1. ¹Department of Clinical Studies, School of Veterinary Medicine, University of Pennsylvania, Philadelphia, PA, USA
2. ²Department of Molecular Genetics and Microbiology, University of Florida, Gainesville, FL, USA
3. ³Department of Ophthalmology, University of Florida, Gainesville, FL
4. ⁴Baker Institute, Cornell University, Ithaca, NY, USA

Correspondence: Dr AM Komáromy, Department of Clinical Studies, School of Veterinary Medicine, University of Pennsylvania, 3900 Delancey Street, Philadelphia, PA, USA. E-mail: komaromy@vet.upenn.edu

Received 16 October 2007; Revised 11 December 2007; Accepted 23 January 2008; Published online 13 March 2008.

Abstract

Specific cone-directed therapy is of high priority in the treatment of human hereditary retinal diseases.

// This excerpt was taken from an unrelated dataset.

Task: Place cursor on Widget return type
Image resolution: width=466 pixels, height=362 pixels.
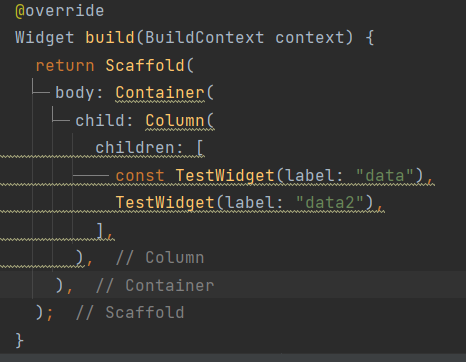Action: pos(44,37)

However, not much information exists about the specific targeting of photoreceptor subclasses. Three versions of the human red cone opsin promoter (PR0.5, 3LCR-PR0.5 and PR2.1), and the human blue cone opsin promoter HB569, were evaluated for their specificity and robustness in targeting green fluorescent protein (GFP) gene expression to subclasses of cones in the canine retina when used in recombinant adeno-associated viral vectors of serotype 5. The vectors were administered by subretinal injection. The promoter PR2.1 led to most effective and specific expression of GFP in the long- and medium-wavelength-absorbing cones (L/M cones) of normal and diseased retinas. The PR0.5 promoter was not effective. Adding three copies of the 35-bp LCR in front of PR0.5 lead to weak GFP expression in L/M cones. The HB569 promoter was not specific, and GFP was expressed in a few L/M cones, some rods and the retinal pigment epithelium. These results suggest that L/M cones, the predominant class of cone photoreceptors in the retinas of dogs and most mammalian species can be successfully targeted using the human red cone opsin promoter.